Problem to work on: Reproduce the data exactly; no word may be added or dropped.

Stored entries:

----

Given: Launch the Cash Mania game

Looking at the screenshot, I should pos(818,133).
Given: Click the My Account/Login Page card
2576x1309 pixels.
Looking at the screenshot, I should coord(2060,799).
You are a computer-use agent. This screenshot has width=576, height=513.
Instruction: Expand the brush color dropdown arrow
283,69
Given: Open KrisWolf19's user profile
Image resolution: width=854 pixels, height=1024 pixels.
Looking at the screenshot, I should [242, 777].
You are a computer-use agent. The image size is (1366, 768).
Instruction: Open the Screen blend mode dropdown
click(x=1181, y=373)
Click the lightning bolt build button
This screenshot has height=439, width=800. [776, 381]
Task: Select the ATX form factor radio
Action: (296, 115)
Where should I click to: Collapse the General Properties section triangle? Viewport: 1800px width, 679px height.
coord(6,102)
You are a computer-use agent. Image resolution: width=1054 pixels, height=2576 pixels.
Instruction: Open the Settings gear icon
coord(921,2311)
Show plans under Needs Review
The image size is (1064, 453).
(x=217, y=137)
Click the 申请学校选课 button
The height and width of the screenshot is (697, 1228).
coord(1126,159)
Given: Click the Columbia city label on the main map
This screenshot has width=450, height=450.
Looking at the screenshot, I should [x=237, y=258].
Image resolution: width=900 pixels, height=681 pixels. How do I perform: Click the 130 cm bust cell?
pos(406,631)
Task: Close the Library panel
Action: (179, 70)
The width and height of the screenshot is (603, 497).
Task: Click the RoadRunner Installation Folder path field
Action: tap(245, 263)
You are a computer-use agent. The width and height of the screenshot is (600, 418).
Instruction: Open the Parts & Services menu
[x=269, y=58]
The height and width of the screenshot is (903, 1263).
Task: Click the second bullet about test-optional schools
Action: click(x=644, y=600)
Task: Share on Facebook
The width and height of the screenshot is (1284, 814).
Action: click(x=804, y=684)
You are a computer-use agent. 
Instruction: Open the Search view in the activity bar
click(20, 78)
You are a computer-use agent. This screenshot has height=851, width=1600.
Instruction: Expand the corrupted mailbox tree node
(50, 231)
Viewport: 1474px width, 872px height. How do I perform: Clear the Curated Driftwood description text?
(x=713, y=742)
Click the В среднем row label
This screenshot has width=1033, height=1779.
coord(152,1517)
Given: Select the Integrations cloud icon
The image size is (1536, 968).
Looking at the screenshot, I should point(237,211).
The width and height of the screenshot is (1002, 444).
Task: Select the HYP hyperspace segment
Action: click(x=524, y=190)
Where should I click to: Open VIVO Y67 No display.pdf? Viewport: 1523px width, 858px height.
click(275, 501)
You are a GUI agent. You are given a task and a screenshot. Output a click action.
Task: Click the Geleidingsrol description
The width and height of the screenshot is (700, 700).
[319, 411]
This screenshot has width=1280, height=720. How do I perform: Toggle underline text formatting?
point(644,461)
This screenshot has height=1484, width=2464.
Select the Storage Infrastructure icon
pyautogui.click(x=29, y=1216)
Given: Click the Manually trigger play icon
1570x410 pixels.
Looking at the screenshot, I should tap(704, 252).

----

Expected answer:
Given: Launch the Cash Mania game

Looking at the screenshot, I should pos(818,133).
Given: Click the My Account/Login Page card
2576x1309 pixels.
Looking at the screenshot, I should coord(2060,799).
You are a computer-use agent. This screenshot has width=576, height=513.
Instruction: Expand the brush color dropdown arrow
283,69
Given: Open KrisWolf19's user profile
Image resolution: width=854 pixels, height=1024 pixels.
Looking at the screenshot, I should [242, 777].
You are a computer-use agent. The image size is (1366, 768).
Instruction: Open the Screen blend mode dropdown
click(x=1181, y=373)
Click the lightning bolt build button
This screenshot has height=439, width=800. [776, 381]
Task: Select the ATX form factor radio
Action: (296, 115)
Where should I click to: Collapse the General Properties section triangle? Viewport: 1800px width, 679px height.
coord(6,102)
You are a computer-use agent. Image resolution: width=1054 pixels, height=2576 pixels.
Instruction: Open the Settings gear icon
coord(921,2311)
Show plans under Needs Review
The image size is (1064, 453).
(x=217, y=137)
Click the 申请学校选课 button
The height and width of the screenshot is (697, 1228).
coord(1126,159)
Given: Click the Columbia city label on the main map
This screenshot has width=450, height=450.
Looking at the screenshot, I should [x=237, y=258].
Image resolution: width=900 pixels, height=681 pixels. How do I perform: Click the 130 cm bust cell?
pos(406,631)
Task: Close the Library panel
Action: (179, 70)
The width and height of the screenshot is (603, 497).
Task: Click the RoadRunner Installation Folder path field
Action: tap(245, 263)
You are a computer-use agent. The width and height of the screenshot is (600, 418).
Instruction: Open the Parts & Services menu
[x=269, y=58]
The height and width of the screenshot is (903, 1263).
Task: Click the second bullet about test-optional schools
Action: click(x=644, y=600)
Task: Share on Facebook
The width and height of the screenshot is (1284, 814).
Action: click(x=804, y=684)
You are a computer-use agent. 
Instruction: Open the Search view in the activity bar
click(20, 78)
You are a computer-use agent. This screenshot has height=851, width=1600.
Instruction: Expand the corrupted mailbox tree node
(50, 231)
Viewport: 1474px width, 872px height. How do I perform: Clear the Curated Driftwood description text?
(x=713, y=742)
Click the В среднем row label
This screenshot has width=1033, height=1779.
coord(152,1517)
Given: Select the Integrations cloud icon
The image size is (1536, 968).
Looking at the screenshot, I should point(237,211).
The width and height of the screenshot is (1002, 444).
Task: Select the HYP hyperspace segment
Action: click(x=524, y=190)
Where should I click to: Open VIVO Y67 No display.pdf? Viewport: 1523px width, 858px height.
click(275, 501)
You are a GUI agent. You are given a task and a screenshot. Output a click action.
Task: Click the Geleidingsrol description
The width and height of the screenshot is (700, 700).
[319, 411]
This screenshot has width=1280, height=720. How do I perform: Toggle underline text formatting?
point(644,461)
This screenshot has height=1484, width=2464.
Select the Storage Infrastructure icon
pyautogui.click(x=29, y=1216)
Given: Click the Manually trigger play icon
1570x410 pixels.
Looking at the screenshot, I should tap(704, 252).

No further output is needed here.